Required work
Every entry must appear in the answer exactly as it does here.

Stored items
==================================================

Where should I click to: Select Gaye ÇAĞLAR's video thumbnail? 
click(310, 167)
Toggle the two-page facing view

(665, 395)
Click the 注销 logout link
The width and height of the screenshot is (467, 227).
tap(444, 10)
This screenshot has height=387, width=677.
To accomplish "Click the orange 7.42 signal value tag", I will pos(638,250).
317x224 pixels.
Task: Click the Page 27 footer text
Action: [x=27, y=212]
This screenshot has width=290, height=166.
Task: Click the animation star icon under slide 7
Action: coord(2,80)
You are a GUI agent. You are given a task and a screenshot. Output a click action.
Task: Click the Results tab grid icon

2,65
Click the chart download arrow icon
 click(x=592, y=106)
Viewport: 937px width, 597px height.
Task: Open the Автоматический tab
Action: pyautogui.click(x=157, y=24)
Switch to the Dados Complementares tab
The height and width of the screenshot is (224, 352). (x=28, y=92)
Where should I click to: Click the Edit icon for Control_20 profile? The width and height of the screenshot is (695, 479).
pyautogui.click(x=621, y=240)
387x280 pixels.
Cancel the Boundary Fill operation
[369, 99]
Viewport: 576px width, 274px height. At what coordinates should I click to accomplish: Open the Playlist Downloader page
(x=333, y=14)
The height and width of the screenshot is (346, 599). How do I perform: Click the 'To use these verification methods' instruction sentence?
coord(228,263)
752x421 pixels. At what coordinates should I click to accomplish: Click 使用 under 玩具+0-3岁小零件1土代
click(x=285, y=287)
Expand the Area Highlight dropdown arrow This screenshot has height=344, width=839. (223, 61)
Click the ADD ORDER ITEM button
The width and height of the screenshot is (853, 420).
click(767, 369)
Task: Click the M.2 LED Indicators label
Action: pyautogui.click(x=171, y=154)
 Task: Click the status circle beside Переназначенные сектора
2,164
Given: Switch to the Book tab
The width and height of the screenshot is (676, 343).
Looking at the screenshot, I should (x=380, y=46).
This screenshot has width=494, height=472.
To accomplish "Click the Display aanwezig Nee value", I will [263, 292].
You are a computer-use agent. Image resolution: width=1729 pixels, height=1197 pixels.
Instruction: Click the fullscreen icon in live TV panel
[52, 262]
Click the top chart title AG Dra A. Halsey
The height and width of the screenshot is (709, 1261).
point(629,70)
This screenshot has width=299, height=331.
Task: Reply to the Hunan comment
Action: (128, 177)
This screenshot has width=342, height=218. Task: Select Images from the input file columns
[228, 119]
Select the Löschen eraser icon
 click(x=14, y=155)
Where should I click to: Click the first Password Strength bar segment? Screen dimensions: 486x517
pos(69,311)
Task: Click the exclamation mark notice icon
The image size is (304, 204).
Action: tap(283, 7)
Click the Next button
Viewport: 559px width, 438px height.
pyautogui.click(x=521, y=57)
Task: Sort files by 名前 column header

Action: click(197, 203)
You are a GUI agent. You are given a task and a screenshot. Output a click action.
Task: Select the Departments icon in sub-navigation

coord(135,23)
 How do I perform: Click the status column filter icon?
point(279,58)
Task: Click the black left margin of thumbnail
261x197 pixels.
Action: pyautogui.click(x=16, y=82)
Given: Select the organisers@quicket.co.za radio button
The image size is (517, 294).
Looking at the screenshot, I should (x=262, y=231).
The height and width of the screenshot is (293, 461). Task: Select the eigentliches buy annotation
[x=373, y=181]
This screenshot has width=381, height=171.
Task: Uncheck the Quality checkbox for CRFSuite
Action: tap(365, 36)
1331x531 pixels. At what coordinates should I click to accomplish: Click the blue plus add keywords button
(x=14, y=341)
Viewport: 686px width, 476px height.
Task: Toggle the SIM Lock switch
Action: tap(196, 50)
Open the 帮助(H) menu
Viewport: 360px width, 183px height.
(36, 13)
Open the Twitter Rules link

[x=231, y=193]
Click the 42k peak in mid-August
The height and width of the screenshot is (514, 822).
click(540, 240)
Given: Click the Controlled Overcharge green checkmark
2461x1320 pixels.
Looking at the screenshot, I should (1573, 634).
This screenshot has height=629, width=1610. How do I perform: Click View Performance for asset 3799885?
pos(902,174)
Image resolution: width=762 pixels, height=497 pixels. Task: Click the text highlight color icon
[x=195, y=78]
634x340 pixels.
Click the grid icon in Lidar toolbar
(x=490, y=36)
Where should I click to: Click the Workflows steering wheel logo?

==================================================

Task result
Where should I click to: Select Gaye ÇAĞLAR's video thumbnail? 
click(310, 167)
Toggle the two-page facing view

(665, 395)
Click the 注销 logout link
The width and height of the screenshot is (467, 227).
tap(444, 10)
This screenshot has height=387, width=677.
To accomplish "Click the orange 7.42 signal value tag", I will pos(638,250).
317x224 pixels.
Task: Click the Page 27 footer text
Action: [x=27, y=212]
This screenshot has width=290, height=166.
Task: Click the animation star icon under slide 7
Action: coord(2,80)
You are a GUI agent. You are given a task and a screenshot. Output a click action.
Task: Click the Results tab grid icon

2,65
Click the chart download arrow icon
 click(x=592, y=106)
Viewport: 937px width, 597px height.
Task: Open the Автоматический tab
Action: pyautogui.click(x=157, y=24)
Switch to the Dados Complementares tab
The height and width of the screenshot is (224, 352). (x=28, y=92)
Where should I click to: Click the Edit icon for Control_20 profile? The width and height of the screenshot is (695, 479).
pyautogui.click(x=621, y=240)
387x280 pixels.
Cancel the Boundary Fill operation
[369, 99]
Viewport: 576px width, 274px height. At what coordinates should I click to accomplish: Open the Playlist Downloader page
(x=333, y=14)
The height and width of the screenshot is (346, 599). How do I perform: Click the 'To use these verification methods' instruction sentence?
coord(228,263)
752x421 pixels. At what coordinates should I click to accomplish: Click 使用 under 玩具+0-3岁小零件1土代
click(x=285, y=287)
Expand the Area Highlight dropdown arrow This screenshot has height=344, width=839. (223, 61)
Click the ADD ORDER ITEM button
The width and height of the screenshot is (853, 420).
click(767, 369)
Task: Click the M.2 LED Indicators label
Action: pyautogui.click(x=171, y=154)
 Task: Click the status circle beside Переназначенные сектора
2,164
Given: Switch to the Book tab
The width and height of the screenshot is (676, 343).
Looking at the screenshot, I should (x=380, y=46).
This screenshot has width=494, height=472.
To accomplish "Click the Display aanwezig Nee value", I will [263, 292].
You are a computer-use agent. Image resolution: width=1729 pixels, height=1197 pixels.
Instruction: Click the fullscreen icon in live TV panel
[52, 262]
Click the top chart title AG Dra A. Halsey
The height and width of the screenshot is (709, 1261).
point(629,70)
This screenshot has width=299, height=331.
Task: Reply to the Hunan comment
Action: (128, 177)
This screenshot has width=342, height=218. Task: Select Images from the input file columns
[228, 119]
Select the Löschen eraser icon
 click(x=14, y=155)
Where should I click to: Click the first Password Strength bar segment? Screen dimensions: 486x517
pos(69,311)
Task: Click the exclamation mark notice icon
The image size is (304, 204).
Action: tap(283, 7)
Click the Next button
Viewport: 559px width, 438px height.
pyautogui.click(x=521, y=57)
Task: Sort files by 名前 column header

Action: click(197, 203)
You are a GUI agent. You are given a task and a screenshot. Output a click action.
Task: Select the Departments icon in sub-navigation

coord(135,23)
 How do I perform: Click the status column filter icon?
point(279,58)
Task: Click the black left margin of thumbnail
261x197 pixels.
Action: pyautogui.click(x=16, y=82)
Given: Select the organisers@quicket.co.za radio button
The image size is (517, 294).
Looking at the screenshot, I should (x=262, y=231).
The height and width of the screenshot is (293, 461). Task: Select the eigentliches buy annotation
[x=373, y=181]
This screenshot has width=381, height=171.
Task: Uncheck the Quality checkbox for CRFSuite
Action: tap(365, 36)
1331x531 pixels. At what coordinates should I click to accomplish: Click the blue plus add keywords button
(x=14, y=341)
Viewport: 686px width, 476px height.
Task: Toggle the SIM Lock switch
Action: tap(196, 50)
Open the 帮助(H) menu
Viewport: 360px width, 183px height.
(36, 13)
Open the Twitter Rules link

[x=231, y=193]
Click the 42k peak in mid-August
The height and width of the screenshot is (514, 822).
click(540, 240)
Given: Click the Controlled Overcharge green checkmark
2461x1320 pixels.
Looking at the screenshot, I should (1573, 634).
This screenshot has height=629, width=1610. How do I perform: Click View Performance for asset 3799885?
pos(902,174)
Image resolution: width=762 pixels, height=497 pixels. Task: Click the text highlight color icon
[x=195, y=78]
634x340 pixels.
Click the grid icon in Lidar toolbar
(x=490, y=36)
Where should I click to: Click the Workflows steering wheel logo?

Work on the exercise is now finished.